Problem details:
Determine the number of lines below that contain "agent". Write nothing but that number.

───

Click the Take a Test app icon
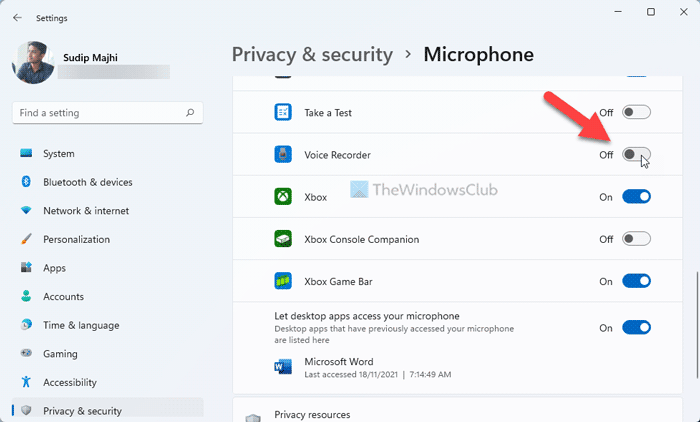Viewport: 700px width, 422px height. [x=283, y=113]
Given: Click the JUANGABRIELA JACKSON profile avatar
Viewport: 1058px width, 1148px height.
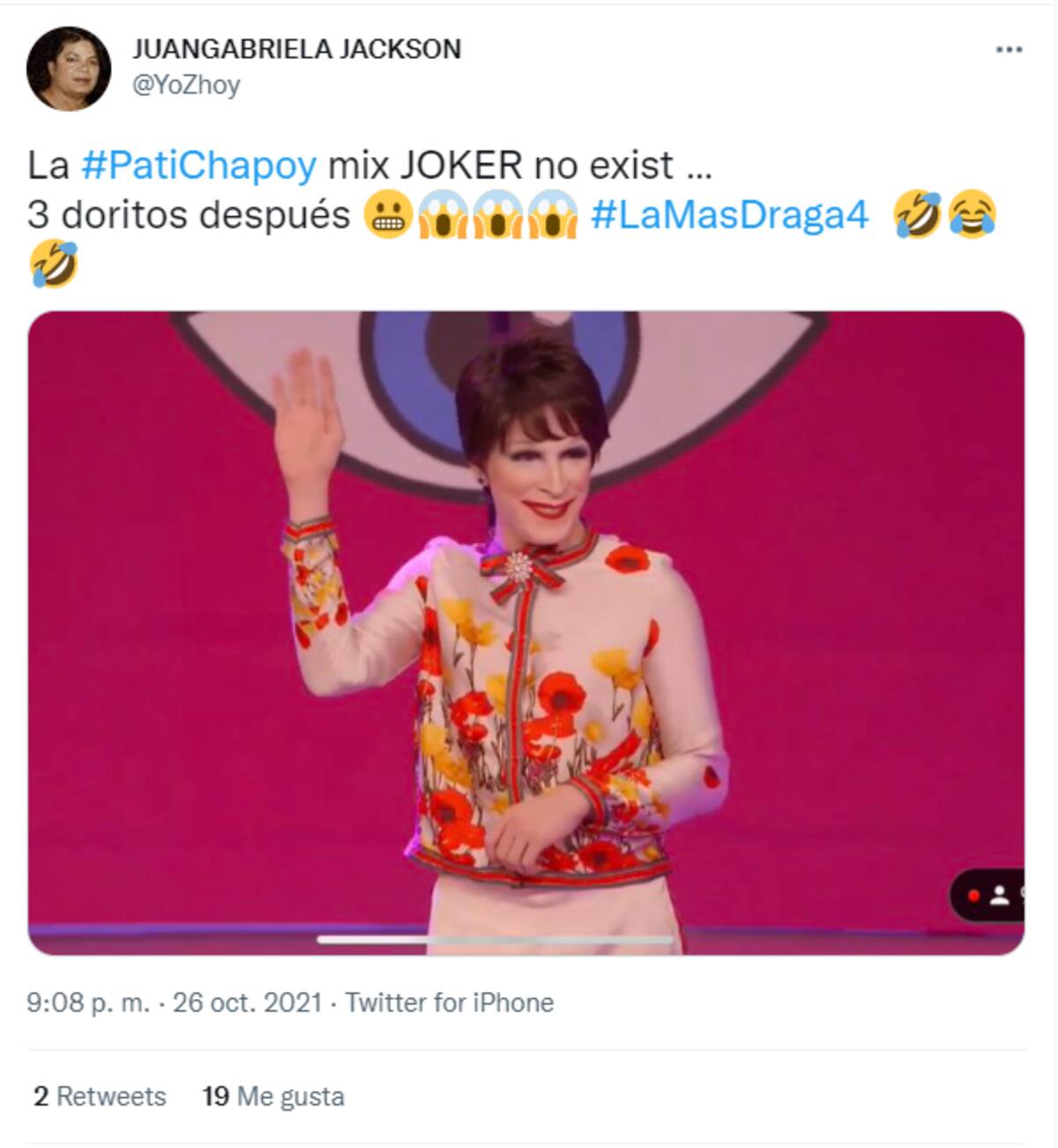Looking at the screenshot, I should (69, 69).
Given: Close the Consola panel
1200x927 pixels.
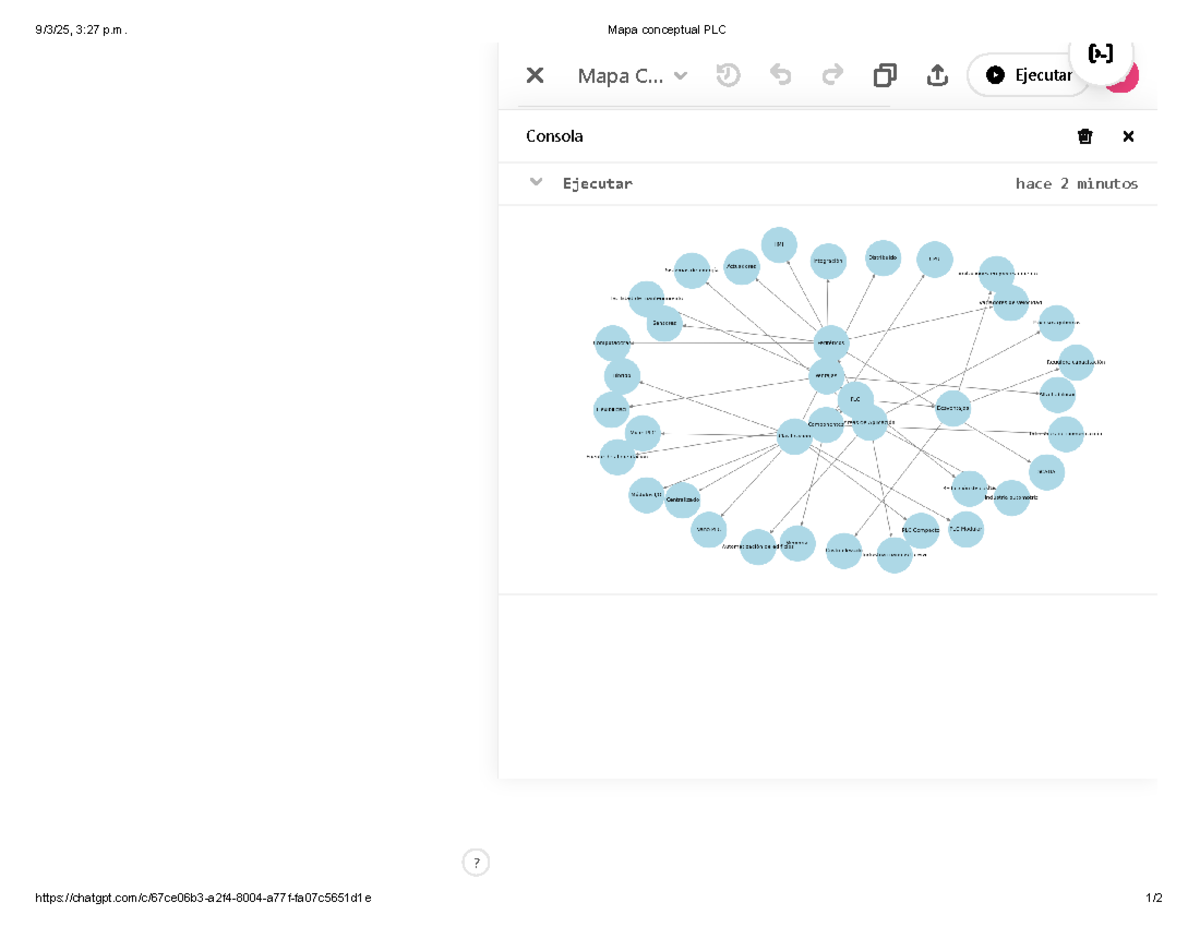Looking at the screenshot, I should coord(1128,136).
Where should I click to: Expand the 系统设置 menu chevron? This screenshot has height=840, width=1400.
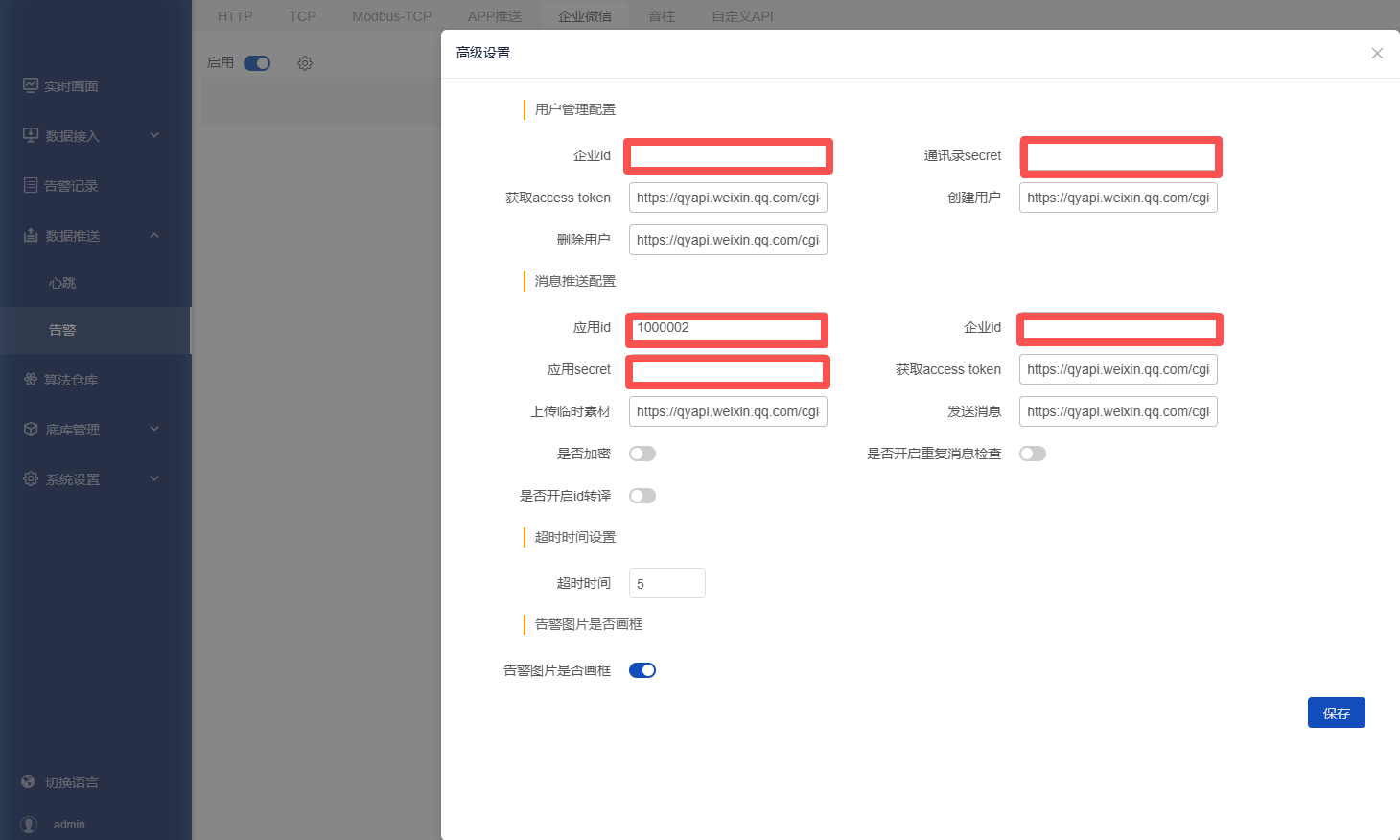point(154,478)
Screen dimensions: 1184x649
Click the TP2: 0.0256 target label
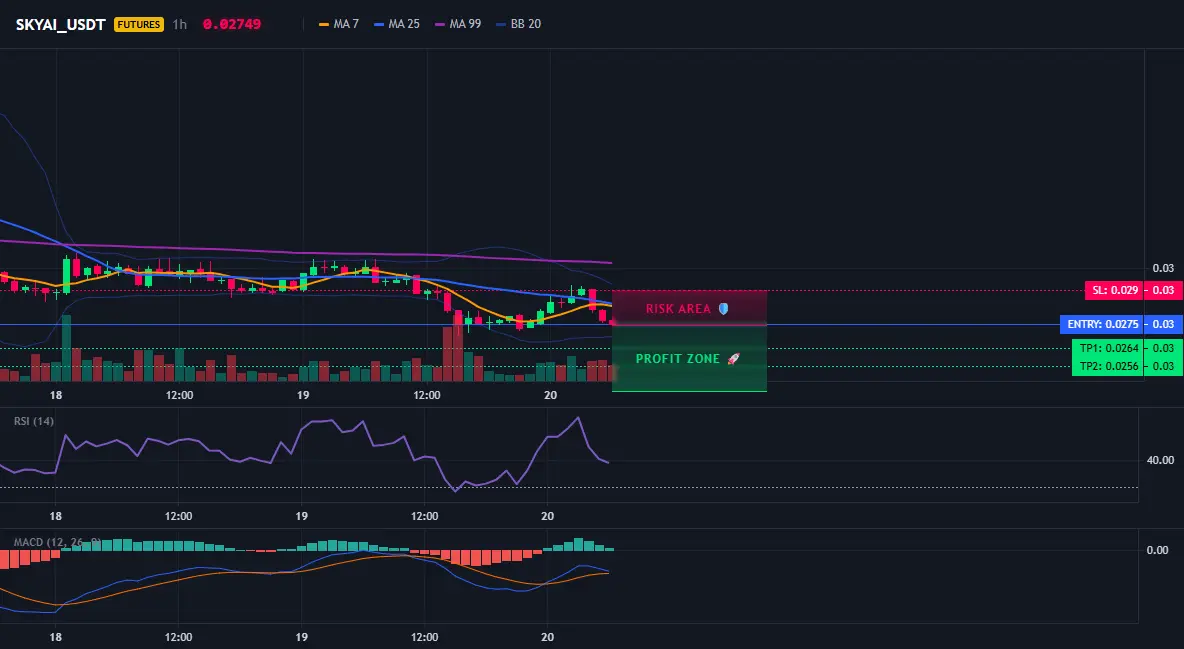click(1108, 366)
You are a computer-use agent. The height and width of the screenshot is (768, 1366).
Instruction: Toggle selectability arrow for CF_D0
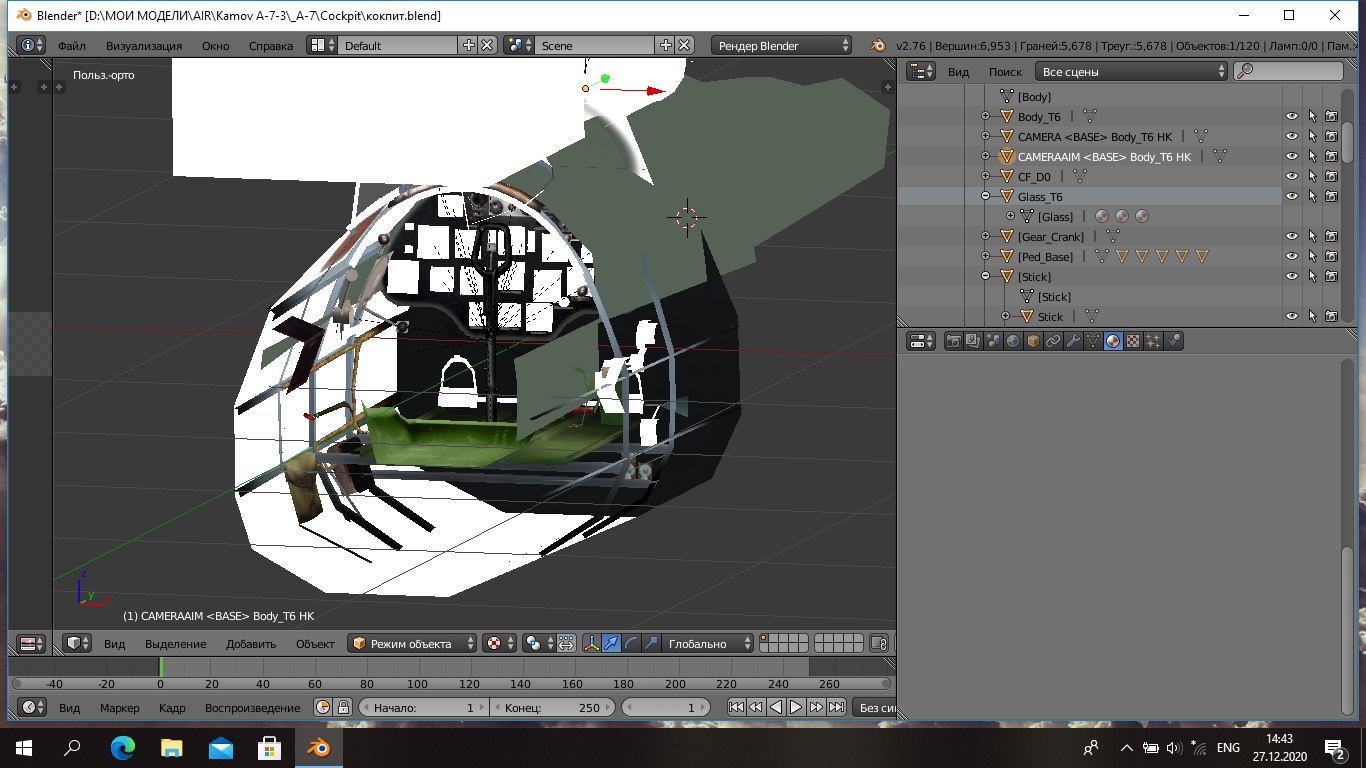(1311, 177)
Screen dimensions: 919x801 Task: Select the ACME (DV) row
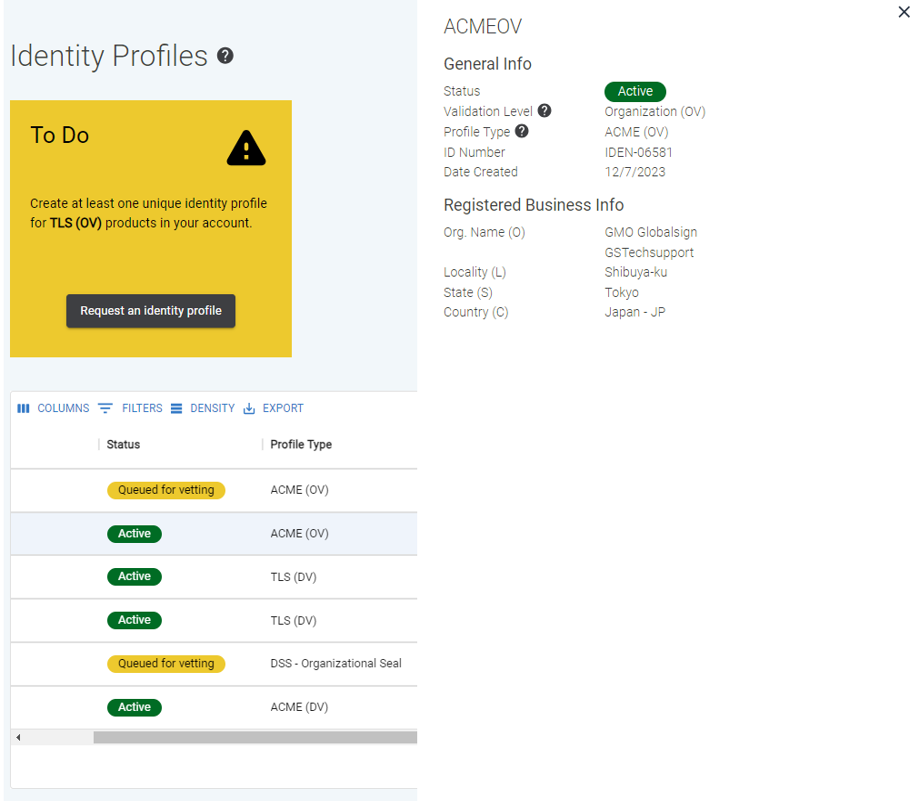point(299,707)
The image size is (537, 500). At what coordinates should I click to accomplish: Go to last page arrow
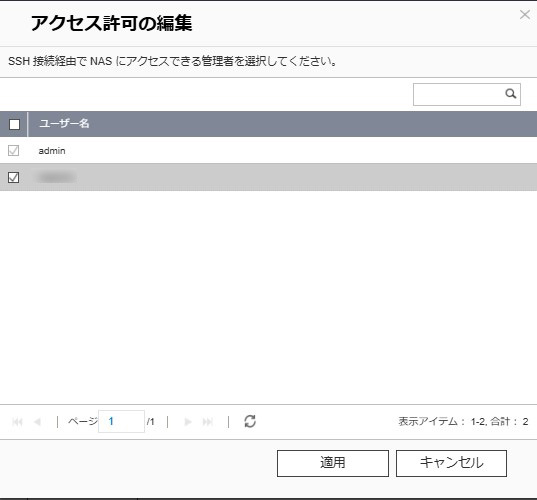click(208, 422)
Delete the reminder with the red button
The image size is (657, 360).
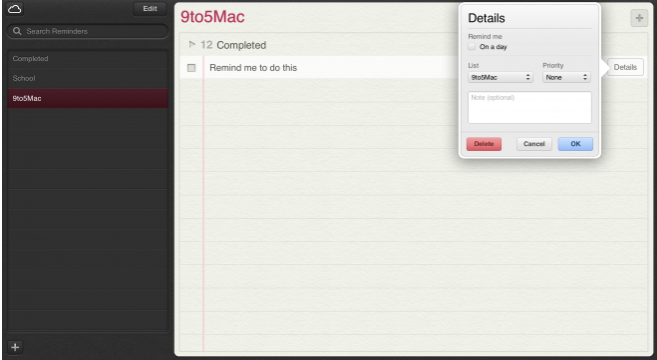484,144
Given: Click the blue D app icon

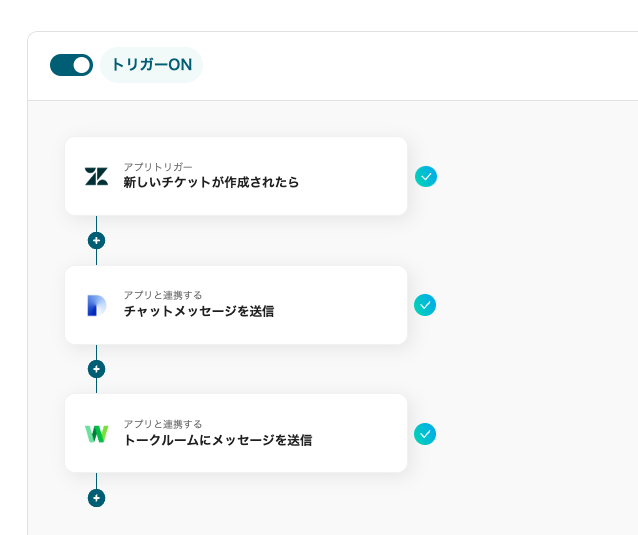Looking at the screenshot, I should (96, 305).
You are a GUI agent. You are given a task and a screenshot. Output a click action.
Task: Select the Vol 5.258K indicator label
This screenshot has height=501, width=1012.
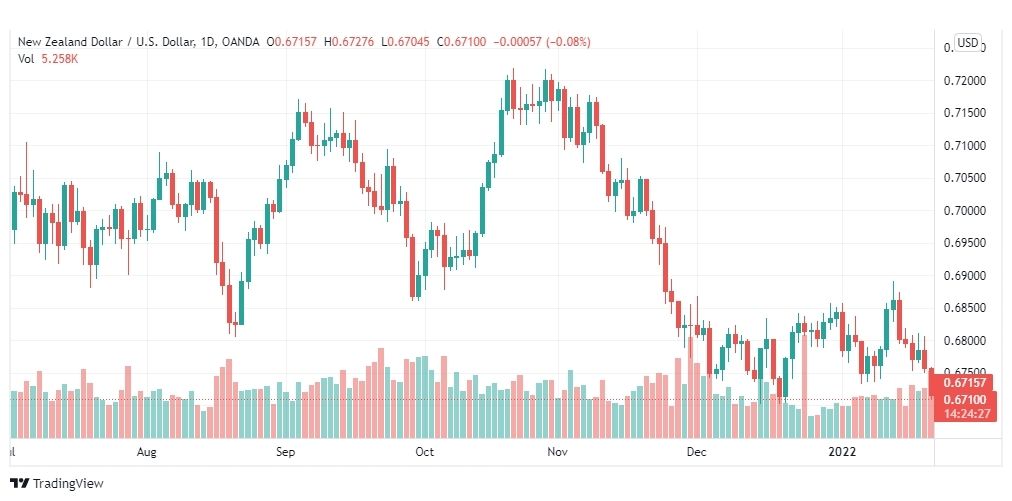[48, 58]
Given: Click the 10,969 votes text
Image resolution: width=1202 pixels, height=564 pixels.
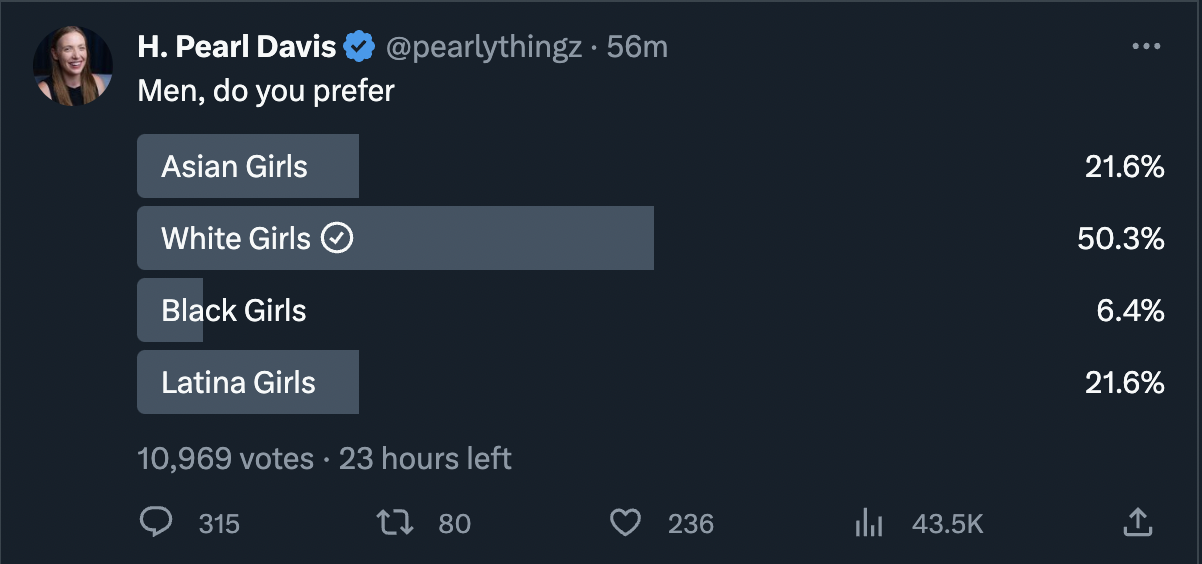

───

The completed task:
2